Richard Davis (ed.) - The Year's Best Horror Stories: Series II (DAW 1974)
Foreword - Christopher Lee
Brian Lumley - David's Worm Gary Brandner - The Price of a Demon Basil Copper - The Knocker at the Portico Robert Bloch - The Animal Fair Ramsey Campbell - Napier Court T. K. Brown III - Haunts of the Very Rich Kit Pedler - The Long-Term Residents Eddy C. Bertin - Like Two White Spiders Ramsey Campbell - The Old Horns Brian Lumley - Haggopian T. E. D. Klein - The Events at Poroth Farm
EXORCISTS TAKE WARNING!
The power of possession, writes Christopher Lee in his introduction to this book of the year's best weird tales, is the primary concern of horror stories. How and when this possession occurs is the question readers should ask themselves.
"We all have our dark sides. In this age of marvels, where moonwalks have now become commonplace, much of the human psyche is still unexplained, and iceberg-like, most of its potentialities still remain below the surface. This is perhaps the only area where the Unknown can still retain its dark and sinister power, and thus its attraction."

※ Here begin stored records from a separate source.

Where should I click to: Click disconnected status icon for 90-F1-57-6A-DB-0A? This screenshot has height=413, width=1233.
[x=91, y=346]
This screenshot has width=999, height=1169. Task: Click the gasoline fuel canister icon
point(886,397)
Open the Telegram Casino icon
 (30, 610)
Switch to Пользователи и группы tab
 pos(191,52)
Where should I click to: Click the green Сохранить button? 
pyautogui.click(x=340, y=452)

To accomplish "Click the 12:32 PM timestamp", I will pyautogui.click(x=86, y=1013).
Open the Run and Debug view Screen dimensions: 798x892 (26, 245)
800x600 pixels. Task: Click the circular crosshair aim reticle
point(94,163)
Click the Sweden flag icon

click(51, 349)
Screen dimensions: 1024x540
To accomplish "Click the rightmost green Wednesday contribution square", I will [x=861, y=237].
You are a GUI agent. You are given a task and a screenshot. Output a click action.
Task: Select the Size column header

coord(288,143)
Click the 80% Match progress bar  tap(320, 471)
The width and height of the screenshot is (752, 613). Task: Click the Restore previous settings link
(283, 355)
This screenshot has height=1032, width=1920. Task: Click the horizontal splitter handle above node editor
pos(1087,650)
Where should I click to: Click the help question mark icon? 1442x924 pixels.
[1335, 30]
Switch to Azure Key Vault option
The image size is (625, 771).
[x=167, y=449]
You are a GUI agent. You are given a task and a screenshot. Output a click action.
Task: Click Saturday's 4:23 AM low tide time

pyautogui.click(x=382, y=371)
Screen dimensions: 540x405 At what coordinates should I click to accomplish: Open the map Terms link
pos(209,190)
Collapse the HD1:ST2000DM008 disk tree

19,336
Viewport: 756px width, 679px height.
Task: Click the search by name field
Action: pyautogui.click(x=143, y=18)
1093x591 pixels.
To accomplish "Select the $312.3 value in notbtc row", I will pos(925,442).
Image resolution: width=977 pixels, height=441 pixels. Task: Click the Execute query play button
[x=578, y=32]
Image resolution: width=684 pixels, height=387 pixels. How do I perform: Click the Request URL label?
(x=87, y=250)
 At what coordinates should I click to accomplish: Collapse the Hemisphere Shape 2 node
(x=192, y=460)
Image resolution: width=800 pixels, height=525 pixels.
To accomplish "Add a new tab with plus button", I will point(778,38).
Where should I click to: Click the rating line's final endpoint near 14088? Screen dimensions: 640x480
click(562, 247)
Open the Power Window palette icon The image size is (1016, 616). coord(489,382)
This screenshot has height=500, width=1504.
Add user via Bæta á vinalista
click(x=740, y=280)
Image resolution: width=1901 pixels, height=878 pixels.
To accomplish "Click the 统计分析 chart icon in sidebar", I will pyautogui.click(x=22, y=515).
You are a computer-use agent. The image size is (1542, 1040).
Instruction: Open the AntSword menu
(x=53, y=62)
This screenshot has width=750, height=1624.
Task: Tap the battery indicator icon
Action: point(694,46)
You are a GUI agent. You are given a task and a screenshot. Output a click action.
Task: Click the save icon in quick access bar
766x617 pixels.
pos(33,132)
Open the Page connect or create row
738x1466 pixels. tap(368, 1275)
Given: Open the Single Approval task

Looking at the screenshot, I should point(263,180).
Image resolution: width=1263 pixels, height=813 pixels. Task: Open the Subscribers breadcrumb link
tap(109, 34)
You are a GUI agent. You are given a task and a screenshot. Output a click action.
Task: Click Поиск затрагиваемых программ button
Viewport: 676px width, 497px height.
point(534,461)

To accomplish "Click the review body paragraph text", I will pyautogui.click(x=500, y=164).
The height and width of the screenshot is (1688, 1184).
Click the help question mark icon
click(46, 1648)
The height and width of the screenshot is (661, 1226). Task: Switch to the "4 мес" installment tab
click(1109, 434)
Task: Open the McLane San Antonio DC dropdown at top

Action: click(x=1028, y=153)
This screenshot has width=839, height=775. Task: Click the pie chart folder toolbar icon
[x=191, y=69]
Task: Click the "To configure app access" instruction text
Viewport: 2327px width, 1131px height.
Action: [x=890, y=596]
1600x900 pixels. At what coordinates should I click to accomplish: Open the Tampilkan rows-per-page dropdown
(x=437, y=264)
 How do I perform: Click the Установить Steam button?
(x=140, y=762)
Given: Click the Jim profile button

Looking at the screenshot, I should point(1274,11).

Here are eleven up-to-date spine-tinglers by the modern masters of SF grue, including: BRIAN LUMLEY - KIT PEDLER - EDDY BERTIN - ROBERT BLOCH - J. RAMSEY CAMPBELL - T.E.D. KLEIN and other inheritors of the mantles of Poe and Lovecraft.
From the first, I set myself against "literature"; the story was the thing, and no amount of style could persuade me to select a story that lacked genuine, unadulterated horror. For those who wanted something high-brow there was plenty.
Post by cauldronbrewer on Mar 9, 2012 12:30:07 GMT
The Klein story here is one of my all-time favorites. "The Events at Poroth Farm" works as both a meta-horror story (it's about an academic who's reading classic horror works in preparation for teaching a class) and as a throwback to Machen/Blackwood-style horror (he impulsively pretends to engage in mystical rites and unwittingly releases an evil force). It also includes one of my favorite lines in any horror story (read no further if you haven't already read the story): "Sometimes we forget to blink."
I liked both of the Campbell stories, though I found "The Old Horns" rather baffling (still, some neat touches, such as the child describing how she saw "a big red balloon with a face on it" and being ignored by everyone). The psychosexual subtext of "Napier Court" was easier to follow.
Lumley has a little fun with the planarian's one claim to fame.
As I was reading Bertin's story about a man whose hands have minds of their own (in a surprisingly literal sense, as it turns out), I kept wondering what might happen if the narrator ran across Bianca from Theodore Sturgeon's "Bianca's Hands."